Manufacturing's portion of total output during this period rose from 33% in 1869 to 53% in 1899 precisely because of this economic growth.60 In order to best illustrate the differences between the two phases of the revolution, we will try to focus on the same areas of manufacturing, transportation, and technology where possible. Unfortunately, this cannot be done exactly since industries were created during the second phase that didn't exist in the first and some industries present in the first had been replaced or displaced by the second.61

One of those that was displaced in the second half of the nineteenth century was the pig iron industry. Although production increased 100% from 1865 to 1870 and 130% from 1870 to 1880, iron's utility was waning in the face of competition from cheap steel.62 When Carnegie entered the steel business in 1872, the Bessemer steelmaking process was introduced into the United States in the late 1860s and early 1870s.
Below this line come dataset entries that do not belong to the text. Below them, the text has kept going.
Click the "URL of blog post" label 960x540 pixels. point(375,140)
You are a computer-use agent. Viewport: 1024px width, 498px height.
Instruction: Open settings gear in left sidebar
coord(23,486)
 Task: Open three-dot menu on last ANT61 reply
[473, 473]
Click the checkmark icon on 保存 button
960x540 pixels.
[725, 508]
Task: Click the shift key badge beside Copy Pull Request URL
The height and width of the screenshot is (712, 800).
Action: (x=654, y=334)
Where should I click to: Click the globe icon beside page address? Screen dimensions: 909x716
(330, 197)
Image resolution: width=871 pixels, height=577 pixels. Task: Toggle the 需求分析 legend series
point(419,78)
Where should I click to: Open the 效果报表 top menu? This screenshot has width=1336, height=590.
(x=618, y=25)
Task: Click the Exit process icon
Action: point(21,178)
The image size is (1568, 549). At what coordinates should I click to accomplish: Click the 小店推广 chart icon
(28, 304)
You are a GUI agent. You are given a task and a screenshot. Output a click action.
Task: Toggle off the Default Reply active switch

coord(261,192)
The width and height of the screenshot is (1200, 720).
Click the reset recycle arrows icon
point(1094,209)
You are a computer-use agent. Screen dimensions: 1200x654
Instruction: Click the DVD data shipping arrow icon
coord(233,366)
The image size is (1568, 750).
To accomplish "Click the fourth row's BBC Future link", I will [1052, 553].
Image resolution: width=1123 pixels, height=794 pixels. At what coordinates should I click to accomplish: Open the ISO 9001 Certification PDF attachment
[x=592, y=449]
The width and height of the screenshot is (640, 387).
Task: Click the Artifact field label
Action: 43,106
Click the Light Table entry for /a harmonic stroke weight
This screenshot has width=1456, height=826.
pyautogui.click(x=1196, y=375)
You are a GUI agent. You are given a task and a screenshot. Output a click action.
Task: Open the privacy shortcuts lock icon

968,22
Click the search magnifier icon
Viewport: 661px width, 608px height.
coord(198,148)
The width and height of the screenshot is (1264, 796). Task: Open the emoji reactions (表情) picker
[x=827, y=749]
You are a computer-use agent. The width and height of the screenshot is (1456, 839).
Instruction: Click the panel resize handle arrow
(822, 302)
Carnegie's Edgar Thomson Works in Pittsburgh was built entirely along the Bessemer process, one of the few steel mills to do so.63 Through the use of this process and the advent of the open-hearth furnace, steel production soared from 70,000 tons in 1870 and over four million tons in 1890 to twelve million tons in 1900.64 By the 1890s, Carnegie's Pittsburgh steel operations were outproducing Great Britain's entire steel industry by 700,000 tons annually!65

This period also saw the implementation of the factory system in sectors that had traditionally been labor-intensive. U.S. Commission of Labor Carroll Wright characterized this rapid increase of the factory system in his 1880 introduction to the special report on manufacturing in that year's Census:

Of the nearly three millions of people employed in the mechanical industries of this country at least four-fifths are working under the factory system. Some of the other remarkable instances of the application of the system [besides those in textiles] are to be found in the manufacture of boots and shoes, of watches, musical instruments, clothing, agricultural implements, metallic goods generally, fire-arms, carriages and wagons, wooden goods, rubber goods, and even the slaughtering of hogs. Most of these industries have been brought under the factory system during the past thirty years.66

One outstanding example of this recent mechanization can be found in the manufacture of cigarettes. Traditionally, cigarettes had been made by hand throughout the manufacturing process. In 1881, cigarette-making machines were introduced. By the mid-1880s, one machine could produce 120,000 cigarettes a day—dizzying when compared to the capacity of the most highly skilled hand workers, who could produce perhaps 3,000 cigarettes a day. The adoption of similar machinery revolutionized the match, soap, and grain-milling industries during the 1880s and 1890s.67

If the gains made by manufacturers were impressive, but those made by the railroads were stunning. This period saw the completion of the first transcontinental railroad in 1869 and subsequent transcontinentals in 1882, two in 1883, and one in 1893.68 Total mileage expanded from 52,922 in 1870 to 166,703 in 1890.69 Passenger and freight traffic reached ever-climbing heights: 7.7 billion passenger miles in 1882 and 12.5 billion passenger miles by 1890; 39.3 billion and 79.2 billion ton-miles in 1882 and 1890, respectively.70 Railroad capitalization also soared from $2.5 billion in 1870 to $10.1 billion in 1890.71 In the 1870s, the Pennsylvania Railroad alone issued $78 million in securities to help finance its expansion.72 That expansion must have produced the desired results since Pennsylvania Railroad freight locomotives hauled an average of 5.1 million ton-miles per year in 1881, up from 2.1 million ton-miles in 1870.73

These numbers are only a shadow of the economic impact wrought by the railroads. In 1880, three-fourths of America's steel output went into the production of rails. The amount of coal required to power the nation's 31,812 locomotives was staggering and inestimable. It is estimated that road construction and maintenance consumed over 71 million railroad ties in 1889-90 alone!74 The railroads also used large quantities of machine tools, copper, glass, India rubber, felt, and animal and mineral oils.75 The secondary or indirect benefits produced by the railroads is incalculable. Since they brought down the costs of transportation, they reduced the cost of manufactured goods. Since they offered reliable transportation and refrigerated cars, they brought produce and livestock to a national market. By enabling rapid postal delivery and granting rights-of-way to the telegraph companies, they enabled nearly instantaneous transcontinental communication. There can be no disagreement about the importance of the railroads to economic growth during the latter half of the nineteenth century.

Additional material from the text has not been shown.